These assertions seem to derive from a traditional Catholic foundation, but Wright has considerably complicated this impression with his observation that he “was formed by the catechism in Kingsport [Tennessee], the evangelical looniness at Sky Valley Community in North Carolina, and by songs and hymns,” and through his juxtaposition of High Renaissance depictions of religious icons (derived from the work of Dante Alighieri and other European classical masters) with the gospel music of American legends such as the Carter family, near Kingsport. Calling their music “God-haunted, salvation-minded and evangelical,” and identifying its theme as “death, loss, resurrection, salvation,” Wright has, in his poetry, developed a distinctly personal version of a powerful spiritual vision from seemingly disparate components.
The poems in his Pulitzer Prize-winning volume Black Zodiac form a polished, nuanced expression of this vision. The volume is divided into five sections, beginning with the classic “Apologia Pro Vita Sua,” in which the poet accepts as a matter of being that “The love of God is the loneliest thing I know of,” wondering “Who can distinguish darkness from the dark, light from light.” The poems are designed as an exploration of a cosmos that has come into existence through a divine verbal declaration of light, but a cosmos that remains wreathed in shadow and darkness, its outlines and substance often obscure and untenable. “Apologia Pro Vita Sua” serves as an explanation, after the well-known poem of the same title by Cardinal John Henry Newman (1801-1890), for an individual’s progress on a spiritual journey, a journey that continues to be marked by, as reviewer Carol Muske put it, the “’dark stars’ that guide our fate and provide the contrast that shapes us; the shadow, the photographic’s negative, the mirror’s reversals.”
“Apologia Pro Vita Sua” is divided into three sections, followed by an “Envoi” in which Wright offers some tentative conclusions about what matters most to him at this stage in his life. The first part is a philosophic excursion regathering ideas and insights that Wright has assimilated into a philosophic overview of a cosmos he describes as a “shapeless shape of darkness.” Asserting as one of his core precepts that “Landscape’s a lever of transcendence” (with the image “The dew bead, terminal bead, opens out/ onto a great radiance” as an example of an infinitely intriguing terrain to be explored), Wright asks “St. Stone” to “say a little prayer” as an offering of assistance drawn from the divinity of the substantive world. The second section is a recollection of instances of insight, each moment linked to a specific geographic location that corresponds in an emblematic fashion to a counterpart of the human psyche. “What I remember redeems me,” Wright asserts here. The third section continues the mode of transport through inner consciousness in an exploration of the poet’s essential self, a series of queries carrying a search forward and inward. The concluding section, the “Envoi,” is an expression of acceptance, Wright observing, “I’ll take as icon and testament/ The daytime metaphysics of the natural world,” reaffirming his faith in the possibilities of profundity within the “metaquotidian landscape.”

Given exercise 1.
Copy the passage on Wright's poetry, starting with "These assertions seem" and going on through "seemingly disparate components.", and swap "gospel music" for "folk music".
Given exercise 2.
Extend the passage on Wright's poetry beyond its final sentence.

Supplied information.

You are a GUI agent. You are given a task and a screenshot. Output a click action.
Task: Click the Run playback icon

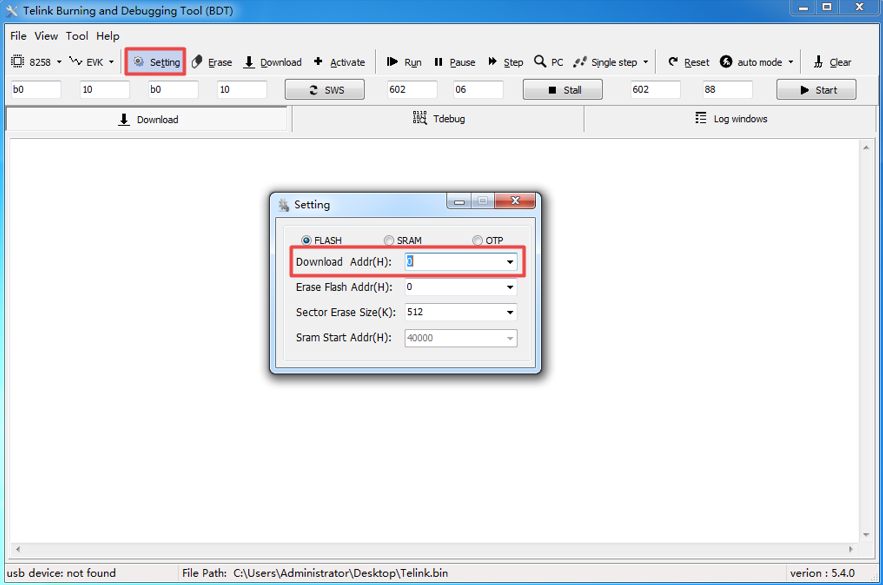(x=392, y=62)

Response 1.
These assertions seem to derive from a traditional Catholic foundation, but Wright has considerably complicated this impression with his observation that he “was formed by the catechism in Kingsport [Tennessee], the evangelical looniness at Sky Valley Community in North Carolina, and by songs and hymns,” and through his juxtaposition of High Renaissance depictions of religious icons (derived from the work of Dante Alighieri and other European classical masters) with the folk music of American legends such as the Carter family, near Kingsport. Calling their music “God-haunted, salvation-minded and evangelical,” and identifying its theme as “death, loss, resurrection, salvation,” Wright has, in his poetry, developed a distinctly personal version of a powerful spiritual vision from seemingly disparate components.

Response 2.
“Apologia Pro Vita Sua” forms a frame for the volume, whose last section, “Disjecta Membra” (or “scattered parts”), is a meditation in the mode of Guido Ceronetti’s commonplace book Il silenzio del corpo (1979; The Science of the Body, 1993), which Wright notes is a compendium of “elusive, coveted and vaguely scented knowledge.” “Disjecta Membra” is designed as a means of establishing a pattern of coherence, relying on the fundamental principles of Wright’s aesthetic credo, which are epitomized by the statement near the close of the poem, “I think of landscape incessantly.”
The three sections within the frame all, in some way, attend to this guiding principle. This middle section of the book includes a group of poems linking the landscape near Charlottesville, where Wright has been a distinguished professor at the University of Virginia, with his travels in Europe. It includes several poems in which he “seances with the great dead” (including Li Ho, Robert Johnson, Giacomo Leopardi), while the fourth group moves toward the title poem, in which the volume’s central concerns are intensified and summarized. Wright’s quest for understanding in a cosmos depicted as a “Black Zodiac,” where nothing is ultimately fixed, stable, or permanent, is portrayed as “A pilgrim’s way” outlined by “a sidereal roadmap.” As he considers “Unanswerable questions, small talk/ Unprovable theorems, long-abandoned arguments—” his ultimate wisdom is that “You’ve got to write it all down.”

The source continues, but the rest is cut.